◆ WHAT TO WORK ON
For this exercise, restate the records word for word.

Stored items:
::::

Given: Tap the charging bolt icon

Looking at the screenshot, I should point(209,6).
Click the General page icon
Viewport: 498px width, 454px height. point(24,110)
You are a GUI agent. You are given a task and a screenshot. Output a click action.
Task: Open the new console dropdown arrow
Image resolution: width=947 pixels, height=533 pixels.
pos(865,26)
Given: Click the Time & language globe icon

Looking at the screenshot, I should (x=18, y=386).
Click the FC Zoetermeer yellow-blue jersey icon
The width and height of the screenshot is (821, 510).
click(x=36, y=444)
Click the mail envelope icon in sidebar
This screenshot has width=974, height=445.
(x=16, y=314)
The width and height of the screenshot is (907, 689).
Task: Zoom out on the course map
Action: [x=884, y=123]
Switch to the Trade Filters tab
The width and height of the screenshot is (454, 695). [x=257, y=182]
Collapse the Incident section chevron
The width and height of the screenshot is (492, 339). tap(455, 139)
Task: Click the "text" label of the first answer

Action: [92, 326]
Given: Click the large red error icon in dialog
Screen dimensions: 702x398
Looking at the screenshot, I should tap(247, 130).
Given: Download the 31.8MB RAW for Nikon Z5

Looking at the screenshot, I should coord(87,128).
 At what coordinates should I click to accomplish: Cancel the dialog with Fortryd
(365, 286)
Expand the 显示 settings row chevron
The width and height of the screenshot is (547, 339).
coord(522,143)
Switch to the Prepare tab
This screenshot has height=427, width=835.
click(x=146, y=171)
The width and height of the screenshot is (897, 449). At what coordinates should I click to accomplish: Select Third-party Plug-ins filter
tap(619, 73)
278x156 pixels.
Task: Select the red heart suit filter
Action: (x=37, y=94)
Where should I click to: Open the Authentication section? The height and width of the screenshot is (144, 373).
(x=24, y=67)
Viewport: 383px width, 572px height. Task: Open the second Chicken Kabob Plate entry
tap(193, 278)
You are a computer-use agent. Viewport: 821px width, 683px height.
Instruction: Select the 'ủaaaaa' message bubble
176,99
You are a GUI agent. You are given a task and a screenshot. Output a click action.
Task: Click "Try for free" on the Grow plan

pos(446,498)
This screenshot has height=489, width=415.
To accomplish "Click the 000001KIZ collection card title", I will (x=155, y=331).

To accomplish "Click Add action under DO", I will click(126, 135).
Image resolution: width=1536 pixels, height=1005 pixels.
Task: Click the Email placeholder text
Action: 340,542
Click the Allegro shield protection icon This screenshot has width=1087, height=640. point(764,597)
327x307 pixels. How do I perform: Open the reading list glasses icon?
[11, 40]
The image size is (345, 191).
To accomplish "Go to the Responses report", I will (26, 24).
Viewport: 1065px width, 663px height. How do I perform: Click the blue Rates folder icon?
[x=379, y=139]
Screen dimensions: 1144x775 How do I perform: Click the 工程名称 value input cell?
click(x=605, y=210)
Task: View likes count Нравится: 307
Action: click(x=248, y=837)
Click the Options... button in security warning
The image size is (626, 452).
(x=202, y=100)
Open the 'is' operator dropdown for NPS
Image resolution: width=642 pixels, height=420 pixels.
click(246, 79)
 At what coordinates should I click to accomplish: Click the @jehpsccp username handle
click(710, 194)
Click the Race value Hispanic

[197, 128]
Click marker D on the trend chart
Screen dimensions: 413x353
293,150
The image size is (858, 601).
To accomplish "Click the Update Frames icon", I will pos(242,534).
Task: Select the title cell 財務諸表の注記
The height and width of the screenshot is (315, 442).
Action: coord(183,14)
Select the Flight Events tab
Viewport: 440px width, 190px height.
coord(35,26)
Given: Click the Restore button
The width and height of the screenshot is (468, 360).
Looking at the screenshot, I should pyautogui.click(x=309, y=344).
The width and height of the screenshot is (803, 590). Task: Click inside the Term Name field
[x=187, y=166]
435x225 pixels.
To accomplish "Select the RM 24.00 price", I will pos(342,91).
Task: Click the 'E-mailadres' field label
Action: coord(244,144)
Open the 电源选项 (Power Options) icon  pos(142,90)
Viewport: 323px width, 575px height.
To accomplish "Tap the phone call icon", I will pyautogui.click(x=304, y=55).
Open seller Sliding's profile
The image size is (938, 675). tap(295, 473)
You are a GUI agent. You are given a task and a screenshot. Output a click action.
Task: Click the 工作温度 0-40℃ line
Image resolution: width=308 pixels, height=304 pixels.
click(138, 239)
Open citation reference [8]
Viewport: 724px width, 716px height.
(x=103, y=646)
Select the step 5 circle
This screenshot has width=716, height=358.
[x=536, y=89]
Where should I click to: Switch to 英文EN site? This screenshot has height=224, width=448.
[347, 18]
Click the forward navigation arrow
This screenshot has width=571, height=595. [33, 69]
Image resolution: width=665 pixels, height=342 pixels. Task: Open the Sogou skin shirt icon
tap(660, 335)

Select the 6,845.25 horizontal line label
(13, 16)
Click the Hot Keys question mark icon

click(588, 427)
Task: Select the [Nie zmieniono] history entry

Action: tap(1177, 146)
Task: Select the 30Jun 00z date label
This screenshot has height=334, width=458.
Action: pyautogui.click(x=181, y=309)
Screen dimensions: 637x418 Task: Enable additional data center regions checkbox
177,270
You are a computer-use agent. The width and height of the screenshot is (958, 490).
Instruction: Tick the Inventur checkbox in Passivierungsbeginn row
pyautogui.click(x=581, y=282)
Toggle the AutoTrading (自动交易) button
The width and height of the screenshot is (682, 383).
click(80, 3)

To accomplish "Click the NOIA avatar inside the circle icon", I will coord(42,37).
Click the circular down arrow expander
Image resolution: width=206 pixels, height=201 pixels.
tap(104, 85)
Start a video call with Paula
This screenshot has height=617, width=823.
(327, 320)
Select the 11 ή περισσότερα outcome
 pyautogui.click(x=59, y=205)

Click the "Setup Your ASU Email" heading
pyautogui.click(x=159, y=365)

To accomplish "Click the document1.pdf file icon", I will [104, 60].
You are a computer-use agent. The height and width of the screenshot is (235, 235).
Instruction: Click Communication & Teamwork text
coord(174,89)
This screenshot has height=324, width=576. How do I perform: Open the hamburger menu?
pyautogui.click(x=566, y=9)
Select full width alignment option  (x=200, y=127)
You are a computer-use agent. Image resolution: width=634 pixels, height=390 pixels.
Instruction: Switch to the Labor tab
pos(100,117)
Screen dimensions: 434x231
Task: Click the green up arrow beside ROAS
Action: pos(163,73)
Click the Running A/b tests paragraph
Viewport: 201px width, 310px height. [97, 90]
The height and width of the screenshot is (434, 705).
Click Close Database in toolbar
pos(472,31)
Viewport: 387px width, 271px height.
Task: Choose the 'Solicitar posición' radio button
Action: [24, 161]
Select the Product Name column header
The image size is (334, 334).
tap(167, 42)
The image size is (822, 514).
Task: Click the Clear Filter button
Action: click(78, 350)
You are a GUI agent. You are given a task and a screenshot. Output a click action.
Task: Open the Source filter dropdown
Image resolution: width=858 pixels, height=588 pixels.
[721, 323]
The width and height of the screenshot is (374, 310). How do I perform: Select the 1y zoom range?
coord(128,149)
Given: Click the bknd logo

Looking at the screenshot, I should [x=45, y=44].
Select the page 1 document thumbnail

::::

◆ OUTPUT
Given: Tap the charging bolt icon

Looking at the screenshot, I should point(209,6).
Click the General page icon
Viewport: 498px width, 454px height. point(24,110)
You are a GUI agent. You are given a task and a screenshot. Output a click action.
Task: Open the new console dropdown arrow
Image resolution: width=947 pixels, height=533 pixels.
pos(865,26)
Given: Click the Time & language globe icon

Looking at the screenshot, I should (x=18, y=386).
Click the FC Zoetermeer yellow-blue jersey icon
The width and height of the screenshot is (821, 510).
click(x=36, y=444)
Click the mail envelope icon in sidebar
This screenshot has width=974, height=445.
(x=16, y=314)
The width and height of the screenshot is (907, 689).
Task: Zoom out on the course map
Action: [x=884, y=123]
Switch to the Trade Filters tab
The width and height of the screenshot is (454, 695). [x=257, y=182]
Collapse the Incident section chevron
The width and height of the screenshot is (492, 339). tap(455, 139)
Task: Click the "text" label of the first answer

Action: [92, 326]
Given: Click the large red error icon in dialog
Screen dimensions: 702x398
Looking at the screenshot, I should tap(247, 130).
Given: Download the 31.8MB RAW for Nikon Z5

Looking at the screenshot, I should coord(87,128).
 At what coordinates should I click to accomplish: Cancel the dialog with Fortryd
(365, 286)
Expand the 显示 settings row chevron
The width and height of the screenshot is (547, 339).
coord(522,143)
Switch to the Prepare tab
This screenshot has height=427, width=835.
click(x=146, y=171)
The width and height of the screenshot is (897, 449). At what coordinates should I click to accomplish: Select Third-party Plug-ins filter
tap(619, 73)
278x156 pixels.
Task: Select the red heart suit filter
Action: (x=37, y=94)
Where should I click to: Open the Authentication section? The height and width of the screenshot is (144, 373).
(x=24, y=67)
Viewport: 383px width, 572px height. Task: Open the second Chicken Kabob Plate entry
tap(193, 278)
You are a computer-use agent. Viewport: 821px width, 683px height.
Instruction: Select the 'ủaaaaa' message bubble
176,99
You are a GUI agent. You are given a task and a screenshot. Output a click action.
Task: Click "Try for free" on the Grow plan

pos(446,498)
This screenshot has height=489, width=415.
To accomplish "Click the 000001KIZ collection card title", I will (x=155, y=331).

To accomplish "Click Add action under DO", I will click(126, 135).
Image resolution: width=1536 pixels, height=1005 pixels.
Task: Click the Email placeholder text
Action: 340,542
Click the Allegro shield protection icon This screenshot has width=1087, height=640. point(764,597)
327x307 pixels. How do I perform: Open the reading list glasses icon?
[11, 40]
The image size is (345, 191).
To accomplish "Go to the Responses report", I will (26, 24).
Viewport: 1065px width, 663px height. How do I perform: Click the blue Rates folder icon?
[x=379, y=139]
Screen dimensions: 1144x775 How do I perform: Click the 工程名称 value input cell?
click(x=605, y=210)
Task: View likes count Нравится: 307
Action: click(x=248, y=837)
Click the Options... button in security warning
The image size is (626, 452).
(x=202, y=100)
Open the 'is' operator dropdown for NPS
Image resolution: width=642 pixels, height=420 pixels.
click(246, 79)
 At what coordinates should I click to accomplish: Click the @jehpsccp username handle
click(710, 194)
Click the Race value Hispanic

[197, 128]
Click marker D on the trend chart
Screen dimensions: 413x353
293,150
The image size is (858, 601).
To accomplish "Click the Update Frames icon", I will pos(242,534).
Task: Select the title cell 財務諸表の注記
The height and width of the screenshot is (315, 442).
Action: coord(183,14)
Select the Flight Events tab
Viewport: 440px width, 190px height.
coord(35,26)
Given: Click the Restore button
The width and height of the screenshot is (468, 360).
Looking at the screenshot, I should pyautogui.click(x=309, y=344).
The width and height of the screenshot is (803, 590). Task: Click inside the Term Name field
[x=187, y=166]
435x225 pixels.
To accomplish "Select the RM 24.00 price", I will pos(342,91).
Task: Click the 'E-mailadres' field label
Action: coord(244,144)
Open the 电源选项 (Power Options) icon  pos(142,90)
Viewport: 323px width, 575px height.
To accomplish "Tap the phone call icon", I will pyautogui.click(x=304, y=55).
Open seller Sliding's profile
The image size is (938, 675). tap(295, 473)
You are a GUI agent. You are given a task and a screenshot. Output a click action.
Task: Click the 工作温度 0-40℃ line
Image resolution: width=308 pixels, height=304 pixels.
click(138, 239)
Open citation reference [8]
Viewport: 724px width, 716px height.
(x=103, y=646)
Select the step 5 circle
This screenshot has width=716, height=358.
[x=536, y=89]
Where should I click to: Switch to 英文EN site? This screenshot has height=224, width=448.
[347, 18]
Click the forward navigation arrow
This screenshot has width=571, height=595. [33, 69]
Image resolution: width=665 pixels, height=342 pixels. Task: Open the Sogou skin shirt icon
tap(660, 335)

Select the 6,845.25 horizontal line label
(13, 16)
Click the Hot Keys question mark icon

click(588, 427)
Task: Select the [Nie zmieniono] history entry

Action: tap(1177, 146)
Task: Select the 30Jun 00z date label
This screenshot has height=334, width=458.
Action: pyautogui.click(x=181, y=309)
Screen dimensions: 637x418 Task: Enable additional data center regions checkbox
177,270
You are a computer-use agent. The width and height of the screenshot is (958, 490).
Instruction: Tick the Inventur checkbox in Passivierungsbeginn row
pyautogui.click(x=581, y=282)
Toggle the AutoTrading (自动交易) button
The width and height of the screenshot is (682, 383).
click(80, 3)

To accomplish "Click the NOIA avatar inside the circle icon", I will coord(42,37).
Click the circular down arrow expander
Image resolution: width=206 pixels, height=201 pixels.
tap(104, 85)
Start a video call with Paula
This screenshot has height=617, width=823.
(327, 320)
Select the 11 ή περισσότερα outcome
 pyautogui.click(x=59, y=205)

Click the "Setup Your ASU Email" heading
pyautogui.click(x=159, y=365)

To accomplish "Click the document1.pdf file icon", I will [104, 60].
You are a computer-use agent. The height and width of the screenshot is (235, 235).
Instruction: Click Communication & Teamwork text
coord(174,89)
This screenshot has height=324, width=576. How do I perform: Open the hamburger menu?
pyautogui.click(x=566, y=9)
Select full width alignment option  (x=200, y=127)
You are a computer-use agent. Image resolution: width=634 pixels, height=390 pixels.
Instruction: Switch to the Labor tab
pos(100,117)
Screen dimensions: 434x231
Task: Click the green up arrow beside ROAS
Action: pos(163,73)
Click the Running A/b tests paragraph
Viewport: 201px width, 310px height. [97, 90]
The height and width of the screenshot is (434, 705).
Click Close Database in toolbar
pos(472,31)
Viewport: 387px width, 271px height.
Task: Choose the 'Solicitar posición' radio button
Action: [24, 161]
Select the Product Name column header
The image size is (334, 334).
tap(167, 42)
The image size is (822, 514).
Task: Click the Clear Filter button
Action: click(78, 350)
You are a GUI agent. You are given a task and a screenshot. Output a click action.
Task: Open the Source filter dropdown
Image resolution: width=858 pixels, height=588 pixels.
[721, 323]
The width and height of the screenshot is (374, 310). How do I perform: Select the 1y zoom range?
coord(128,149)
Given: Click the bknd logo

Looking at the screenshot, I should [x=45, y=44].
Select the page 1 document thumbnail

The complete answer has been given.